Try it:
When you reproduce the listing, keep every word as it is and drop the pictures.

- - - -

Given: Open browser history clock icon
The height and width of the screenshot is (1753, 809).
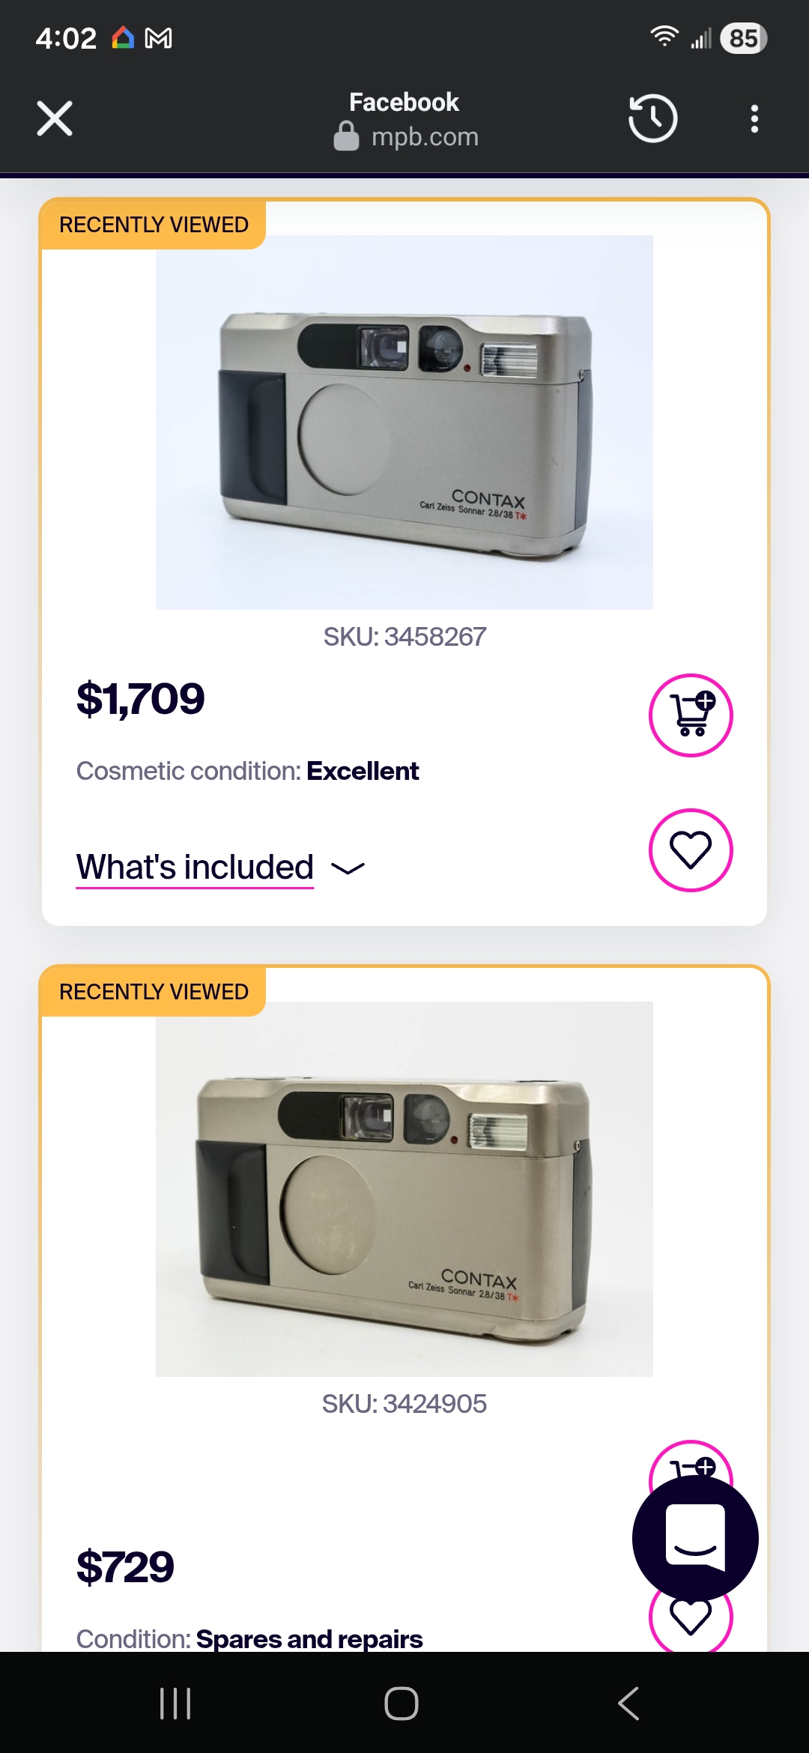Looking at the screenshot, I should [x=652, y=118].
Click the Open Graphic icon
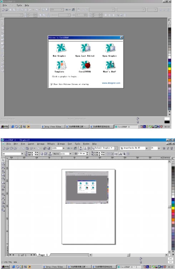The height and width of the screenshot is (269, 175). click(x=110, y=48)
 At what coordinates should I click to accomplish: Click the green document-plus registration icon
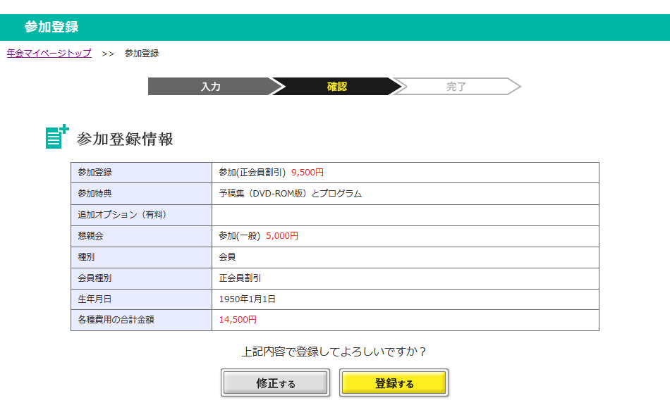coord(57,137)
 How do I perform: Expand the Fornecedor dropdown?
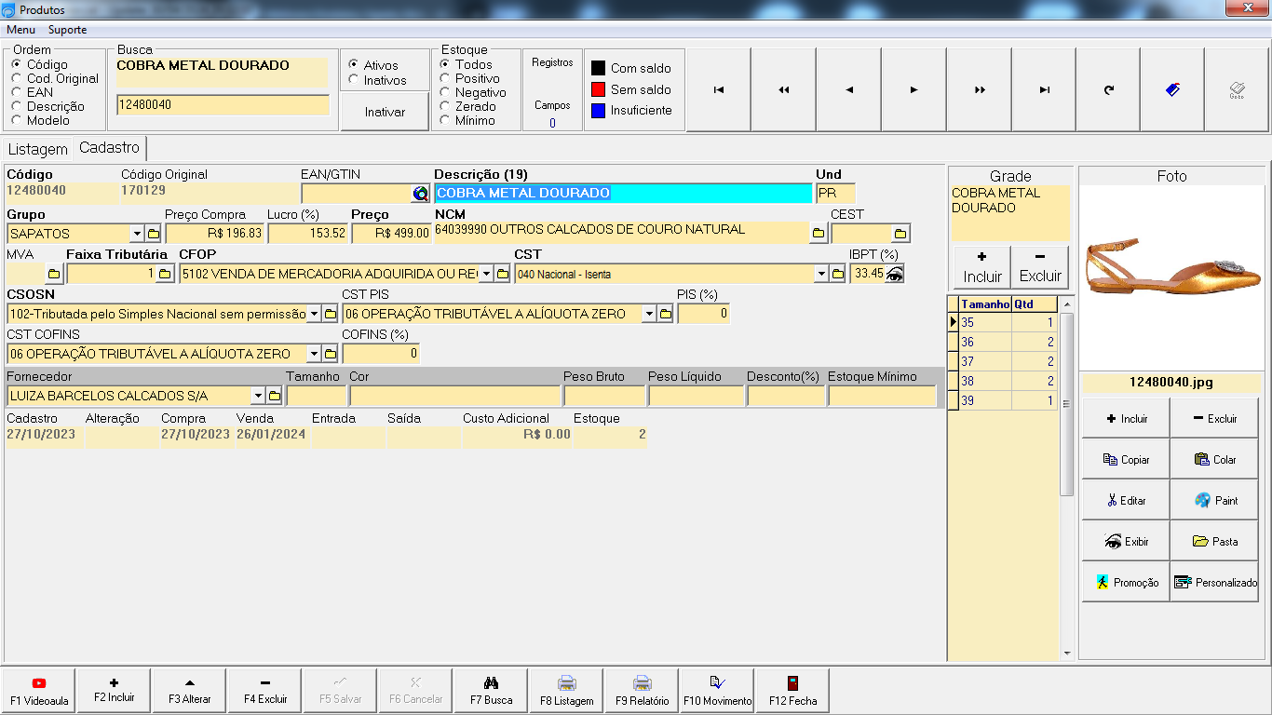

- - - -

Solution to this problem:
Given: Open browser history clock icon
The height and width of the screenshot is (1753, 809).
Looking at the screenshot, I should [x=652, y=118].
Click the Open Graphic icon
The height and width of the screenshot is (269, 175). click(x=110, y=48)
 At what coordinates should I click to accomplish: Click the green document-plus registration icon
coord(57,137)
 How do I perform: Expand the Fornecedor dropdown?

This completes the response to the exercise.